> [PASSAGE TO READ]:
A law signed by President Bush shortly before the 2004 election allows companies to transfer profit from overseas operations back to the U.S. this year at a special low tax rate of 5.25%. Businesses often keep such funds outside the country in part to avoid paying taxes in the U.S., where the effective rate on repatriated profit for many companies is normally closer to 25%. Backers said the measure would provide an incentive to companies to invest those funds in U.S. operations.

Most companies using the break have offered only broad outlines for how they intend to use their windfall. For the most part, they say they are using the bulk of the money for tasks such as paying down debt and meeting payrolls. Direct job creation rarely appears on the list.

Tom Foremski:
Why do countries and cities and states try to attract tech companies such as Google when they don't want to support the local community tax base?

Twitter, for example is trying to get out of paying San Francisco payroll taxes.

Yet the Obama administration believes that innovation from companies like Google and Twitter will help build jobs and provide the wealth to eliminate US deficits. Other governments have similar hopes.

> [DIRECTION 1]:
According to the passage on corporate taxes, what special tax rate did the law signed before the 2004 election set for profit brought back to the U.S.?
> [DIRECTION 2]:
Write the next part of the passage on corporate taxes and tech companies, picking up after its final sentence.
The data that comes next is from a separate source.

> [DATA LINES]:
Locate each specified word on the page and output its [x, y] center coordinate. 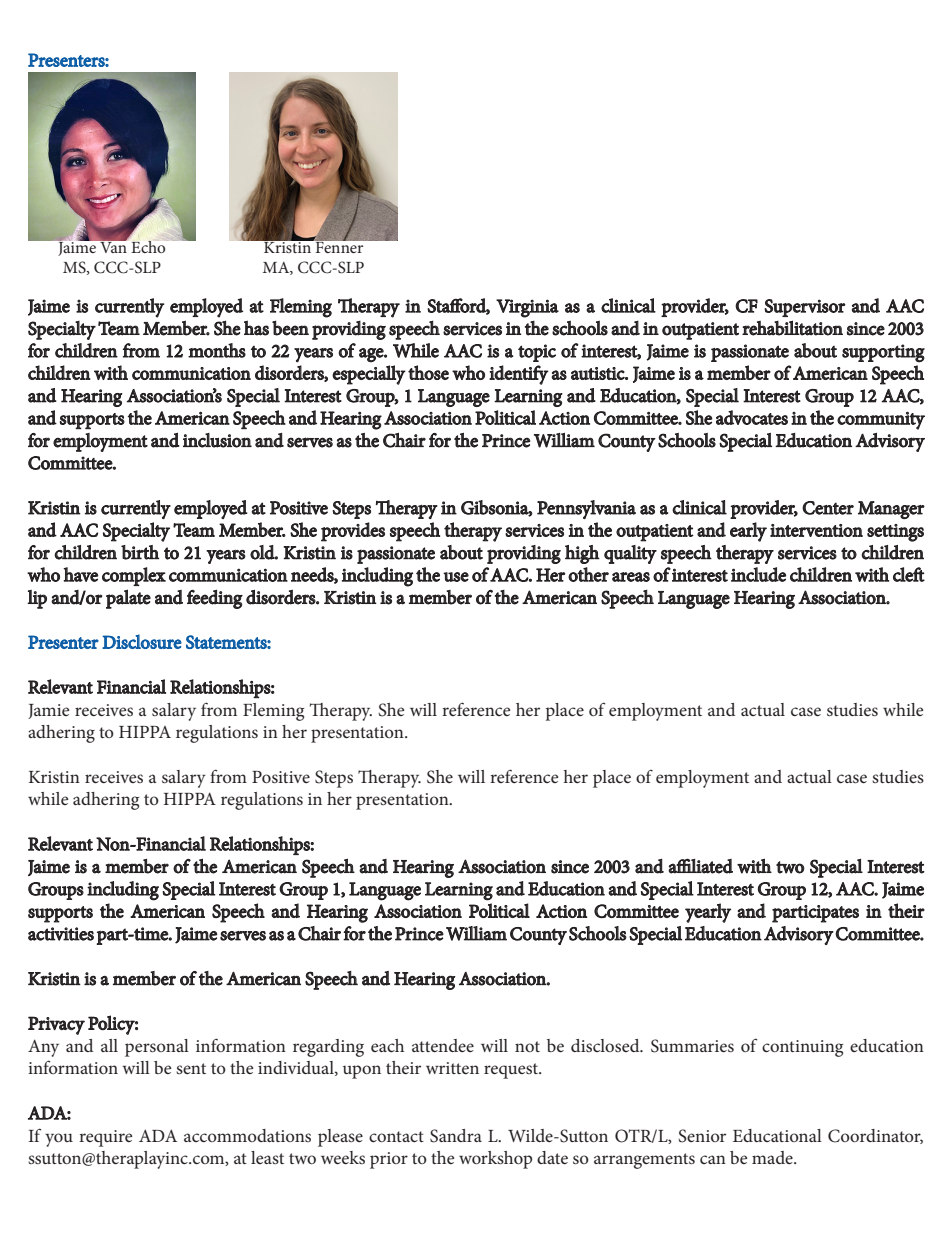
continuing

> [RIGHT ANSWER 1]:
The rate was 5.25%.

> [RIGHT ANSWER 2]:
That's a highly optimistic view and one that's not supported by the actions of those companies who seek the best deals they can get, and use every loophole to get out of paying a share of their profits to the communities where they live and work.

Well worth Reading: John Mauldin: The Plight of the Working Class and Ed Wallace: What's that Whining Sound?

This influence peddling at the highest levels is not unique to Google, or to the private sector for that matter. MG & E's lobbying is another example where funds, generated from a large rate base (the general public), are spread to a few politicians. Facebook's privacy problems and cellular user tracking are also worth following.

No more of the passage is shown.